Tanker owners are facing a weak summer market amid accelerating oil destocking as Opec and its Russia-led allies agree to extend a historic supply reduction.
Over the weekend, Opec and its Russia-led allies signed up for a one-month cut of 9.6m barrels per day (bpd) in July despite the withdrawal of Mexico from an earlier deal.
The news points to lower tanker demand in the near term, with refiners expected to draw down their inventories due to tight oil supply, according to analysts.
“The prolonged cut implies a slower tanker recovery (by one month),” investment bank Clarksons Platou Securities said in a note.

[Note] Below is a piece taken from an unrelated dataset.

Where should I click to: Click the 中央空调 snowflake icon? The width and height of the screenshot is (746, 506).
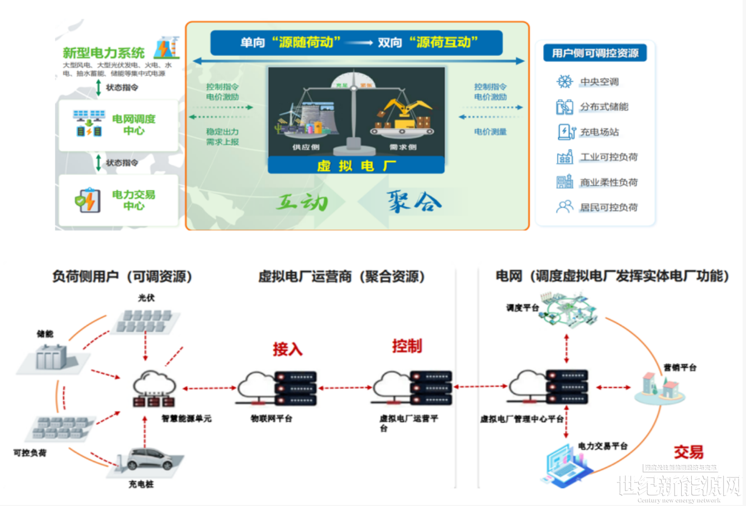coord(564,82)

“Everything else equal, [it] is negative for storage demand as destocking is likely to accelerate with oil demand expected to continue rebounding.”
Falling oil inventories
Following the agreement, Saudi Arabia has reportedly hiked the official July selling prices for all crude grades for its customers across the globe.
The move is expected to discourage the consuming nations to lift more barrels after they built up large inventories earlier this quarter. China’s crude imports reached an all-time high of 11.3m bpd in May, according to media reports citing customs data.
“These extra Opec cuts increasingly tighten the crude and condensate balances. Stock draws of around 4m bpd are now estimated for July and August,” Rystad Energy’s head of oil markets Bjornar Tonhaugen said.
“We believe Opec+ is attempting to create a mini-bull-cycle by quickly tightening the prompt market, spur large stock draws and flip the oil curve into backwardation to incentivise even further stock draws,” the consultant added.
Kpler data shows the amount of crude stored at sea reached 143m barrels as of Monday, down from a record high of 167m barrels on 24 May.
Braemar ACM Shipbroking said spot tanker earnings could dip below operating expenses for the rest of 2020 in the worse scenario, with vessels being released from floating storage amid “violent” market rebalancing.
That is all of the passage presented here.